From 1 April 2015, land and buildings transaction tax (LBTT) applies to land transactions in Scotland and from 1 April 2018, land transaction tax (LTT) applies to land transactions in Wales. Whilst the underlying rules applying to LBTT, LTT and SDLT are broadly similar in nature, the taxes are not identical. The rest of this summary covers the law that applies to transactions in England and Northern Ireland.
The SDLT payable is in most cases based on the amount or value of the consideration given for the asset acquired. The rate of SDLT depends on whether the property is exclusively residential or includes non-residential property. If the property is exclusively residential then the SDLT is determined at graduated rates applying to each band of the chargeable consideration. Higher rates of SDLT may apply to acquisitions of residential property where the purchaser already owns another dwelling (and is not replacing their main dwelling) or is a company.
A 15% rate may also apply to acquisitions of residential property where the chargeable consideration is over £500,000 and the property is being purchased by companies or certain other non-natural persons.
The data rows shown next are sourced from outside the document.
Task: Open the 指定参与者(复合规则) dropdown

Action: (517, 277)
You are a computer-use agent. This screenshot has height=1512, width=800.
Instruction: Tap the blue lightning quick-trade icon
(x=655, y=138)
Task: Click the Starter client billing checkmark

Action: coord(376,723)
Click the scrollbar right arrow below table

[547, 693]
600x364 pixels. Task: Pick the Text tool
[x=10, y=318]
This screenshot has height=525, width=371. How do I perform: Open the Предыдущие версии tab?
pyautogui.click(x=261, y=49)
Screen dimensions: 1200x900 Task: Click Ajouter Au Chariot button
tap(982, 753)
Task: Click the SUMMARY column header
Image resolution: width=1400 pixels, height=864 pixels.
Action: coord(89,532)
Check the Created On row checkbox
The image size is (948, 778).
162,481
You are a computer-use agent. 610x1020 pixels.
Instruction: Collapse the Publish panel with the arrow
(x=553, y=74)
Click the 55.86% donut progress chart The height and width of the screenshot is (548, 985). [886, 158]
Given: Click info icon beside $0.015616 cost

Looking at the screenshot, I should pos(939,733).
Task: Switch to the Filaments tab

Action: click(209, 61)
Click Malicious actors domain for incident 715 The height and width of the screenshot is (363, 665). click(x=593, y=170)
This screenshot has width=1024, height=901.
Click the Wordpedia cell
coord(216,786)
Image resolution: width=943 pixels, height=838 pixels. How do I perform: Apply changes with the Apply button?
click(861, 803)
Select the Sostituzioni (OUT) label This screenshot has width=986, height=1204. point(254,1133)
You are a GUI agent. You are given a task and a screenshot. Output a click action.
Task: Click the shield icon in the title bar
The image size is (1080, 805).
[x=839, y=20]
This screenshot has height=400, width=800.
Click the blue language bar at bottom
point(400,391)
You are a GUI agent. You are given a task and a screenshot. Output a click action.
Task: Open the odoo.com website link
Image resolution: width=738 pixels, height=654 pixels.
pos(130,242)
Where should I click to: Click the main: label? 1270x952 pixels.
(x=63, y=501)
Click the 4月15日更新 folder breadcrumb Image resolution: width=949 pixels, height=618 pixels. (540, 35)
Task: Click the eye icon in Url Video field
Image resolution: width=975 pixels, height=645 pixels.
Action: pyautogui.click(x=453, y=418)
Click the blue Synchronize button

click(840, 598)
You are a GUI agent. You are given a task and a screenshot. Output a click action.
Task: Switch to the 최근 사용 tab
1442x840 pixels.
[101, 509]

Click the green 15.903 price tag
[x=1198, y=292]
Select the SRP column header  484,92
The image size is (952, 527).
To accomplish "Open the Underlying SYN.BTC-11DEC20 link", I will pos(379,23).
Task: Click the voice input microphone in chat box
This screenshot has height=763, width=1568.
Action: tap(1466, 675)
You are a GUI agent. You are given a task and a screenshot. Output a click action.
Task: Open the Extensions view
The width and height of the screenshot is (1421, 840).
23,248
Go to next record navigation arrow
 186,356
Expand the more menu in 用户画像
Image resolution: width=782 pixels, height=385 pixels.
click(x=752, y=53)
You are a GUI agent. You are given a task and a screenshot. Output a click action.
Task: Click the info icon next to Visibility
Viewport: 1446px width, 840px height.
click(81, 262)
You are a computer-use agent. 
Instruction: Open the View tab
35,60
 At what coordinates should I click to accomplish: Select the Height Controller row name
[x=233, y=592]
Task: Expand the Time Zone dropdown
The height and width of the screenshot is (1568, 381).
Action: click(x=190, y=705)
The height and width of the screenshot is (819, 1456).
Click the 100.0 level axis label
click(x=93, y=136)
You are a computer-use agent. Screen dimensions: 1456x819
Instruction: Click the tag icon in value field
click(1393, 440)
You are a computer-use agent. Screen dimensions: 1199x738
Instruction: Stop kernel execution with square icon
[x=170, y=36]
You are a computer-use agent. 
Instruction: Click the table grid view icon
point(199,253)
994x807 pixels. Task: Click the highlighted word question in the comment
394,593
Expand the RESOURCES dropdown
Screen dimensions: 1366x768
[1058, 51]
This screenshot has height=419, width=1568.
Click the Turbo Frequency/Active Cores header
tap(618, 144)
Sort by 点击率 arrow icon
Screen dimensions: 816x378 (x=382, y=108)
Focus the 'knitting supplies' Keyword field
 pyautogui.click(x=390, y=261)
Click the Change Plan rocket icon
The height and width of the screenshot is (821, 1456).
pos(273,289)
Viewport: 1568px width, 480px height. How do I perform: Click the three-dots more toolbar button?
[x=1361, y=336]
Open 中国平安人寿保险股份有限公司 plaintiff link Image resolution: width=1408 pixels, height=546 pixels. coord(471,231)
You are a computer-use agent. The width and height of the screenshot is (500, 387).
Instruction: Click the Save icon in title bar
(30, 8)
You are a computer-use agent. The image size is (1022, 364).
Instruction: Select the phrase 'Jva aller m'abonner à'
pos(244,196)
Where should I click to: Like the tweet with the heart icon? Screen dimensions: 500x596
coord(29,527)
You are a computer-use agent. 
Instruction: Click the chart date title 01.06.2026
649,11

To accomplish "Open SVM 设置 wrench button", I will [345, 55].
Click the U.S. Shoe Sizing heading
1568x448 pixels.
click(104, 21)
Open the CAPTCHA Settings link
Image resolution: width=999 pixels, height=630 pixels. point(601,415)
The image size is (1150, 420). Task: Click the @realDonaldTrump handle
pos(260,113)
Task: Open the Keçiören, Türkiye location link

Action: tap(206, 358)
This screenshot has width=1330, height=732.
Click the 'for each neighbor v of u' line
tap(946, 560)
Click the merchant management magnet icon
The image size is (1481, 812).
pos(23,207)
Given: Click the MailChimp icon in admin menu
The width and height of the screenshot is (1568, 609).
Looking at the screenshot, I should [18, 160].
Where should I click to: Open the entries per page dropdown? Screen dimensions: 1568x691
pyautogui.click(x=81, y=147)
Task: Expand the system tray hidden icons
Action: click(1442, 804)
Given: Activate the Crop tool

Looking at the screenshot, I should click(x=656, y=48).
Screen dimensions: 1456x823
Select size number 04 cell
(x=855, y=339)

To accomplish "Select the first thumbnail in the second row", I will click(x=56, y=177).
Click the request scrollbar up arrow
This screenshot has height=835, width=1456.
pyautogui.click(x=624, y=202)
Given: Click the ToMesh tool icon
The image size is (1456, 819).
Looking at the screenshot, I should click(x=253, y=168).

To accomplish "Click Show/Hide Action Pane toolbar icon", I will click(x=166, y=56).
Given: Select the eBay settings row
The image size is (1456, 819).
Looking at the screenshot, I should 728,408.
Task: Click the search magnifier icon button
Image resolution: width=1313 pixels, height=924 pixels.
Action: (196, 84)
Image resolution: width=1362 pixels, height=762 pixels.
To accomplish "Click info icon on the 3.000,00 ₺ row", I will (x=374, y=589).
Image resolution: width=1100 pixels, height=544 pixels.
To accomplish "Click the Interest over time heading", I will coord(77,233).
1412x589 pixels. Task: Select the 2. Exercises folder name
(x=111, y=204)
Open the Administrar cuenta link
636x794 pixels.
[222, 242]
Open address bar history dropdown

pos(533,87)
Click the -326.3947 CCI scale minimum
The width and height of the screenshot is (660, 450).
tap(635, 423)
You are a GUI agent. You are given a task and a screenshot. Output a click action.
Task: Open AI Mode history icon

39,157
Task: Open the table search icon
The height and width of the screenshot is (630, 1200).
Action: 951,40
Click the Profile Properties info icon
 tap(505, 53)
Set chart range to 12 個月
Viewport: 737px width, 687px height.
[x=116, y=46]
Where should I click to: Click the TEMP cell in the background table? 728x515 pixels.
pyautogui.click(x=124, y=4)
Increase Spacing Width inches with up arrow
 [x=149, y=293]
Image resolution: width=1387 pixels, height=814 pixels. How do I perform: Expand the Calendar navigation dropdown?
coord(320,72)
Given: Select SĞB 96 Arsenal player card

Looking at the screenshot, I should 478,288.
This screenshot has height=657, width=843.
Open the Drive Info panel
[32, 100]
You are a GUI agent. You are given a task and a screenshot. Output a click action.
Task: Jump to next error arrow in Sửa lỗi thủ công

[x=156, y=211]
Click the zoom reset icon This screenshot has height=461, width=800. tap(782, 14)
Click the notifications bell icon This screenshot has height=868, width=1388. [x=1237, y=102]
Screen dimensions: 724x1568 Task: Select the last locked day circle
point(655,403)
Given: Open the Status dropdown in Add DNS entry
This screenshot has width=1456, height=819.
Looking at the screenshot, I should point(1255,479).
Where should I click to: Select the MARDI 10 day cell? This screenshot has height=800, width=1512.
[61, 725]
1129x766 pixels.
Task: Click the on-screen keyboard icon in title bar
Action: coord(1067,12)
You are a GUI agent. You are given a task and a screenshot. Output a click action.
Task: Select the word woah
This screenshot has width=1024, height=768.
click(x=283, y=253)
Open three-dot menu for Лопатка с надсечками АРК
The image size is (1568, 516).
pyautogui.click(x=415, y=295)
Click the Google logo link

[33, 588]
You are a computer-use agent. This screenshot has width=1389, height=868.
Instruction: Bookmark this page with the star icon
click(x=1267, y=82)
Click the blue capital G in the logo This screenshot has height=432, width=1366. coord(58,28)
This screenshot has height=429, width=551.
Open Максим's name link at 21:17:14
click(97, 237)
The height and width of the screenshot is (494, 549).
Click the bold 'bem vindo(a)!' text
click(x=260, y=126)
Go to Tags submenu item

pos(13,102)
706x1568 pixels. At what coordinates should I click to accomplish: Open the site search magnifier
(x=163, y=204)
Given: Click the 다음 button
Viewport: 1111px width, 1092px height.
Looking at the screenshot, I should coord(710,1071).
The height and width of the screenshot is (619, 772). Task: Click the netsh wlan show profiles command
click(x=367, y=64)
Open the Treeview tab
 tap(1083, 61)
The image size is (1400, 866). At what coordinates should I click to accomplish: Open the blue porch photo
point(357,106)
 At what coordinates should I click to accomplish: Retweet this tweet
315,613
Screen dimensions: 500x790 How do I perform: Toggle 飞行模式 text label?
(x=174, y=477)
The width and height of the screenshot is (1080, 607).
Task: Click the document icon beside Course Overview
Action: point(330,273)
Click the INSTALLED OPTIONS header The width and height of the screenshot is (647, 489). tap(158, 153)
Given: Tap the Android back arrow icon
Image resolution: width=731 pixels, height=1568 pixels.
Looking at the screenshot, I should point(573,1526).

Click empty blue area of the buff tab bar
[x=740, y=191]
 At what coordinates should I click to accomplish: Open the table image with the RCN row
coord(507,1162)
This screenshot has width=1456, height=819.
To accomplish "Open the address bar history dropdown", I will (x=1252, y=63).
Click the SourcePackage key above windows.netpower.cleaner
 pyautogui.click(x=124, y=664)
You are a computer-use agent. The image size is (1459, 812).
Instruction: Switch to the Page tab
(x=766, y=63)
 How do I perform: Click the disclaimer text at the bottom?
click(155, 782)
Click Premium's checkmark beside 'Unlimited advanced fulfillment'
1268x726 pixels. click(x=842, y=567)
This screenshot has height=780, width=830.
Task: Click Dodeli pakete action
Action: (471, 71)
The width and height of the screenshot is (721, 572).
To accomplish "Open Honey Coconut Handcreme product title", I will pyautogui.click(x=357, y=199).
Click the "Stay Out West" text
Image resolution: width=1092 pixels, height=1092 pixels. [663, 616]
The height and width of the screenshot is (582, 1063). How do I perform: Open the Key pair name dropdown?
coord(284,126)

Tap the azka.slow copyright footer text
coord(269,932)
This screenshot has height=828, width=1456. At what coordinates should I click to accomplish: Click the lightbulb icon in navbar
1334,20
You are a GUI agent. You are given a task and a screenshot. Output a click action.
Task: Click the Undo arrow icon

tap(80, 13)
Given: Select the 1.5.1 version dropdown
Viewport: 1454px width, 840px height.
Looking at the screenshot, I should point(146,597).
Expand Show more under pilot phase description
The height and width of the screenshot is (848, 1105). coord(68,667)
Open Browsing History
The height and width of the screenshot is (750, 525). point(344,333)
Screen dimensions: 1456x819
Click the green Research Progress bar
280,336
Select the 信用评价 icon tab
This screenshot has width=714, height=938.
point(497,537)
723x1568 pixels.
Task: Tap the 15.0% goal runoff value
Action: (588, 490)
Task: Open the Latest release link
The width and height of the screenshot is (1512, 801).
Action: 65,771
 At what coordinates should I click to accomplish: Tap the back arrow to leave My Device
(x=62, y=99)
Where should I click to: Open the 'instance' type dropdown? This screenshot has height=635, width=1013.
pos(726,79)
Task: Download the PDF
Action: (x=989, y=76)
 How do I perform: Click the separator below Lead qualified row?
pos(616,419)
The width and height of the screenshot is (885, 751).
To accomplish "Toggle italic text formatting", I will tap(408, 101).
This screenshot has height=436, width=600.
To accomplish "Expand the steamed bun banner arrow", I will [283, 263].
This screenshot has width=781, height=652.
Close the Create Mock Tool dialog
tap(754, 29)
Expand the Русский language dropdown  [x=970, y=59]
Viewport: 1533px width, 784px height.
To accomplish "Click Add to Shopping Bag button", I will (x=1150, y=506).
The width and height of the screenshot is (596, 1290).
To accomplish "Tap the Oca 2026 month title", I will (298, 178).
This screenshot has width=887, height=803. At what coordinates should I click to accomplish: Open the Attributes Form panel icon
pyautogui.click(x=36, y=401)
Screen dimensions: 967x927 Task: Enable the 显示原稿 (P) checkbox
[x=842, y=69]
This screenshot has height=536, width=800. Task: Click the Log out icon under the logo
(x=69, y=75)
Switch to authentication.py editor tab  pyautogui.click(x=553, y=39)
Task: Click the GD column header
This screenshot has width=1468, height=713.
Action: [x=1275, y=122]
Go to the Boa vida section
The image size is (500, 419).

A further surcharge will apply on purchases of residential property in England and Northern Ireland by non-residents from 1 April 2021.
What is stamp duty?
Stamp duty is a tax on documents. Following the introduction of SDLT, and subsequent deregulation measures, stamp duty is in practice almost exclusively restricted to instruments transferring unquoted shares in UK registered companies.
The duty is levied at 0.5% of the amount or value of the consideration for the transfer, rounded up to the nearest £5. If the consideration is less than £1,000 then generally the document does not require stamping.
What is stamp duty reserve tax (SDRT)?
- SDRT is a tax on agreements to transfer chargeable securities, the main categories being:
- shares in UK registered companies
- securities derived from such shares
- certain types of debt with equity characteristics
The charge is generally levied at 0.5% of the amount or value of the consideration for the transaction, though a higher rate of 1.5% can apply for certain financial market transactions.
Transactions in shares and interests in shares which are traded on a recognised growth market are generally not subject to SDRT. The Alternative Investment Market (AIM) is currently included as such a market.
Are there any reliefs from SDLT?
There are various exemptions and reliefs available (usually subject to conditions) to reduce or exempt a charge to SDLT some of which are listed below:
- group relief
- reconstruction relief for corporate demergers
- acquisition relief on the acquisition of property that is part of a trading undertaking for the issue of shares
- multiple dwellings relief which broadly operates by restricting the rate of SDLT on the acquisition of a portfolio of residential property by reference to the average price per dwelling
- certain acquisitions of residential property by house builders and property traders such as chain breaking and part exchange
- gifts of land or property
- exchanges on divorce or civil partnership dissolution
- assents and appropriations by personal representatives
There are also several exemptions from the higher rates of SDLT.